According to BBC, over 30 million presentations are created by businesses every day. That’s a lot of freaking slide decks
Chances are if you’re reading this, you too have put together a slide deck for yourself or your company. I have made quite a few in my day, both as a professional designer and as a student, so I am here to share some quick ways to supercharge your presentation.
Whether this is for your next keynote, webinar, or for generating leads on SlideShare, these tips will help you craft a slide deck that is more engaging and makes a stronger impact for your audience.
1. Don’t be afraid to start with a template
You may feel like you need to create your slide deck entirely from scratch or everyone will know it’s just an outdated template we’ve been seeing since Windows 97, but truth is you can work with a good template.
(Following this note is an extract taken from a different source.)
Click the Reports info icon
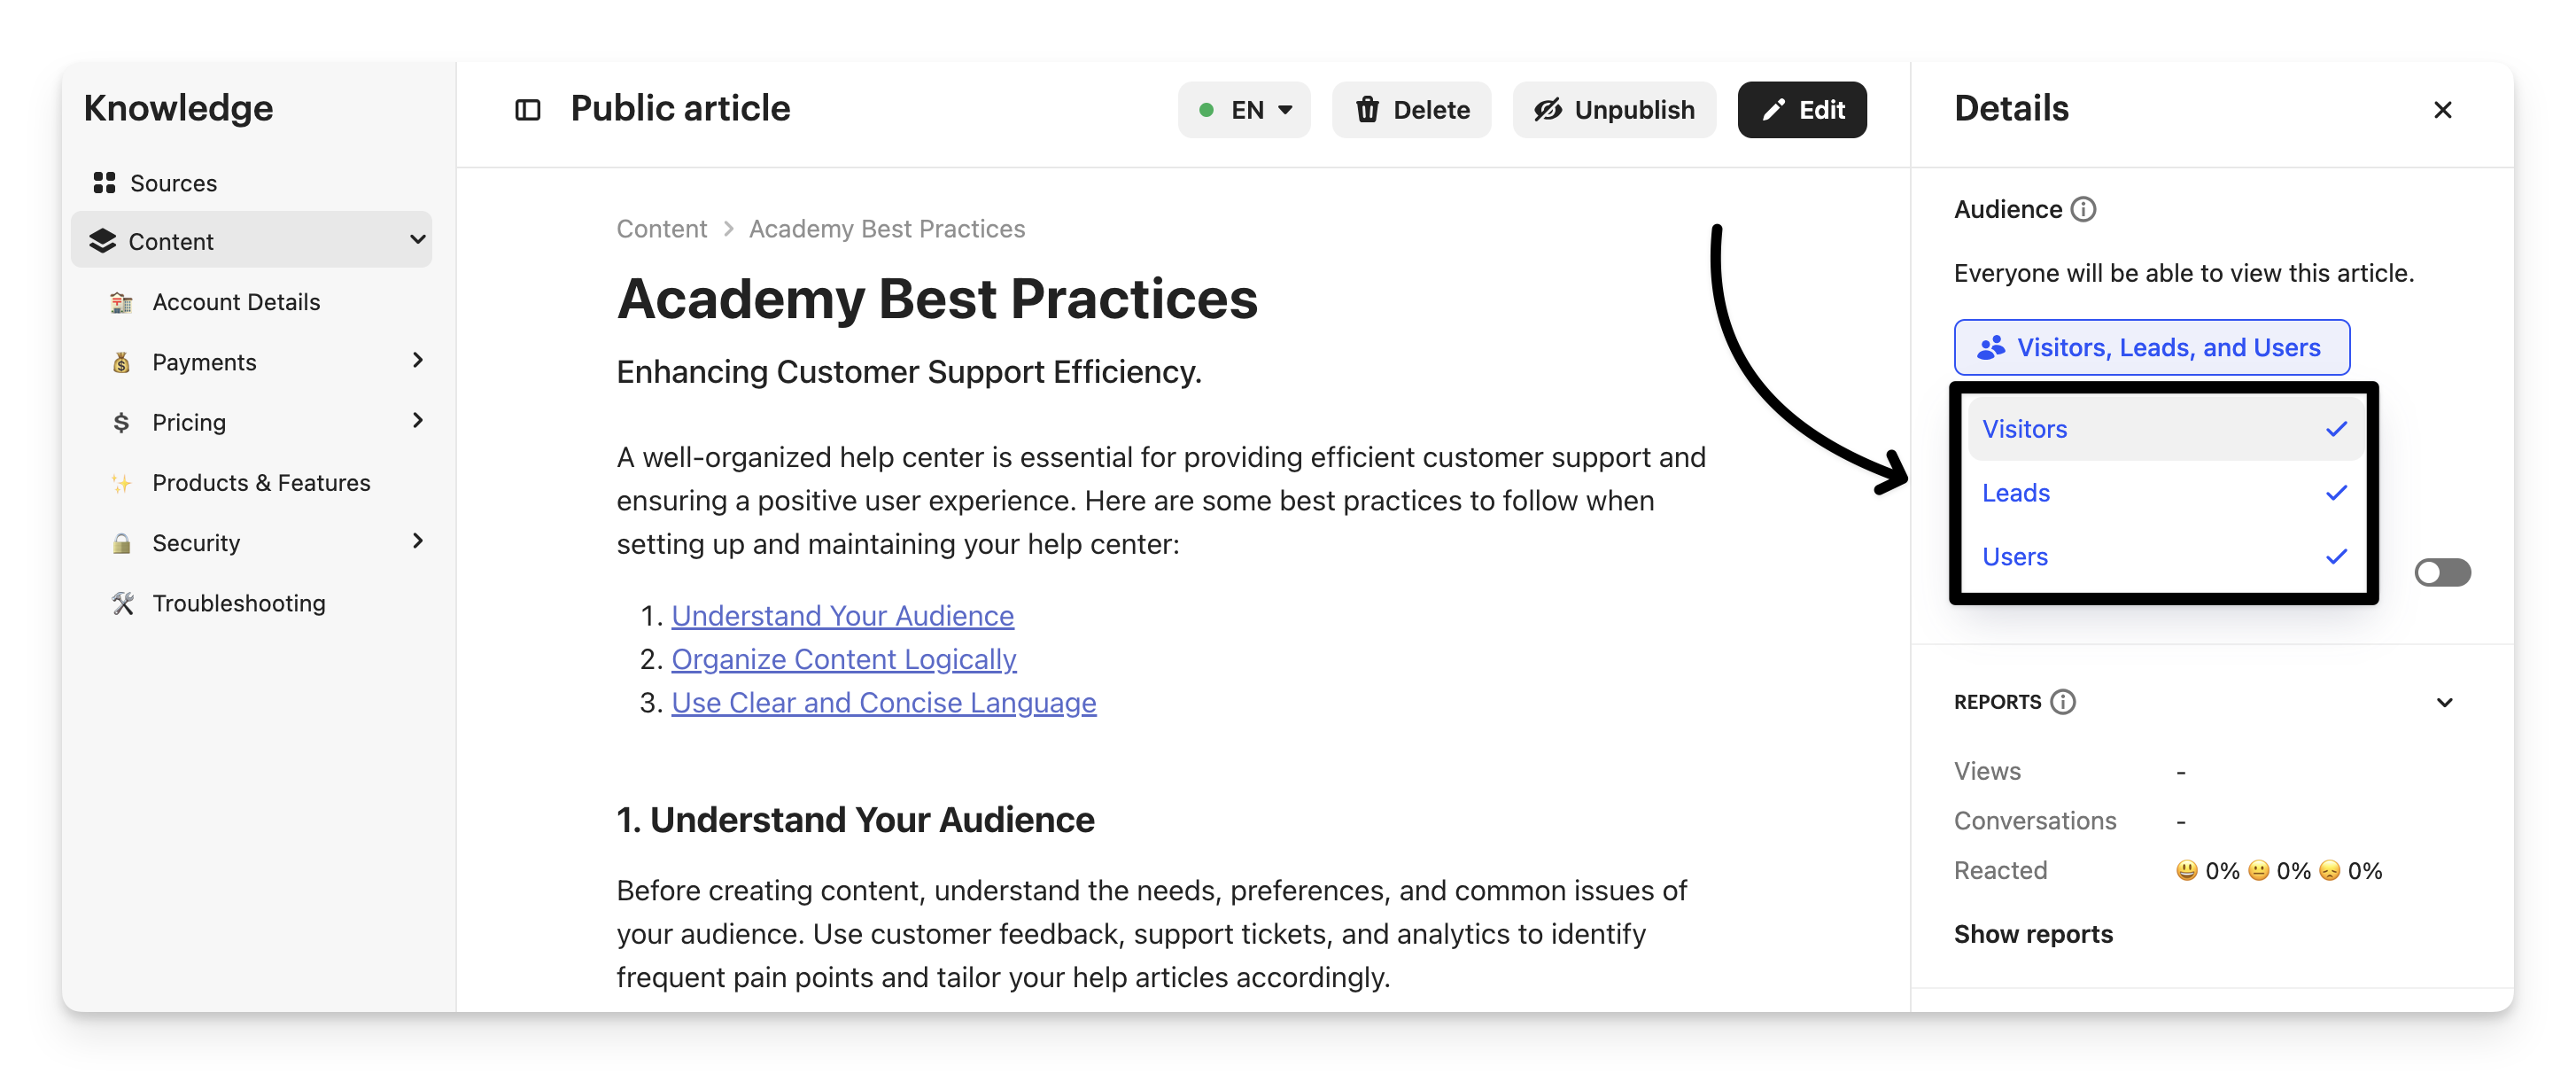pyautogui.click(x=2062, y=702)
There are plenty of free downloadable options out there that, with a little adjusting, can be exactly what you need. No need to reinvent the wheel. I created this example with a template from Slides Carnival, an awesome site that offers beautiful free templates for use with Google Slides.
When picking a template, make sure you pick something that reflects your brand’s existing tone and style. If your visuals and logo use very rigid lines, try to find something that reflects that. You want every material you create to feel cohesive and familiar to your audience.
2. Put your brand on it
Now that you have your template picked out, put your own spin on it! If you have a branding guide now is the time to put it to good use.
Logos & Colors
If you’re using PowerPoint, go into the theme template editor to add in your logo and change the colors to be those of your brand.
A good rule-of-thumb to follow is adding your full logo on the title slide and your logo mark (or a smaller version if you don’t have a stand alone mark) to the inner slides in a small, subtle way like in the bottom middle.
Now, let’s talk fonts. Technically, you can use any font you have on your computer in PowerPoint, but this may run the risk of sending it off and having the viewer or machine being used not having the same one. I wouldn’t recommend taking that chance. (This could create a totally different experience and greatly alter your formating.)
Try to use a universal font. You can find the full list of the safe fonts here, courtesy of Presentitude.
Even if you are selecting a universal font, choose one that fits with your branding. One easy way to do this is by sticking with the same type of font (i.e. Serif or Sans Serif). If you’re not sure what your font is a quick Google search will surely give you this info.
3. Less is more
Some presenters find it useful to write out what they’re going to say verbatim in slide deck to help cue them.
The downfall… they forgot people don’t want to read every single word you are about to say.
Keep your slides short and sweet, displaying just the most high level or important points -- the things you want people to remember.
You can make notes in slide deck for yourself to practice, but make sure you keep them in the presentation notes and not in the slides.
Not only will you have overly wordy slides that are redundant to what you’re talking about, but you may lose some of your audience when they become more focused on the words in front of them than you.
You read that right, animations are not dead. Subtle animations can grab and help keep your audience captivated. Try using a float in on a title or image or transition your slides with a simple quick fade. The key is to keep them quick and minimal.
5. Make your point with visuals
We all know by now that visuals (whether it be an image, chart, gif, video, etc.) are integral to helping your marketing message stick.
People may not remember that you called a section “Bridging the gap to blah blah blah...” but they will recall the slide of the Golden Gate bridge and be able to recall what you were talking about.
With this in mind, one of my favorite tactics in making a slide deck is the use of a single image with a couple words over it. Choose a simple, but powerful image that will support your point and be memorable to your audience, like the example below.
Okay, this may not be the right direction for every presentation, but think about your audience and the setting.
If you think those two things will be receptive to a little fun, make it happen!
Just because you’re in a professional setting doesn’t mean you can’t spice things up.
Make a joke or a reference to pop culture. Let’s say you’re talking about today’s top frustrations with mobile technology, you could use a shot of the iconic printer smashing scene from Office Space. Yes, it’s not exact, but you’re audience will get the point!
You can also use your slides to infuse your company culture into your presentation.
If you have an ongoing joke in the office that you can use as part of an example, USE IT! That opens you up to a quick anecdote about your culture and makes you more human and approachable to your audience
The thought of starting a new presentation can often be daunting, but it doesn’t have to be. The next time you start setting up your slide deck take these tips into consideration. It may seem like more work in the beginning, but ultimately will make your life a heck of alot easier and make your slide deck much more impactful.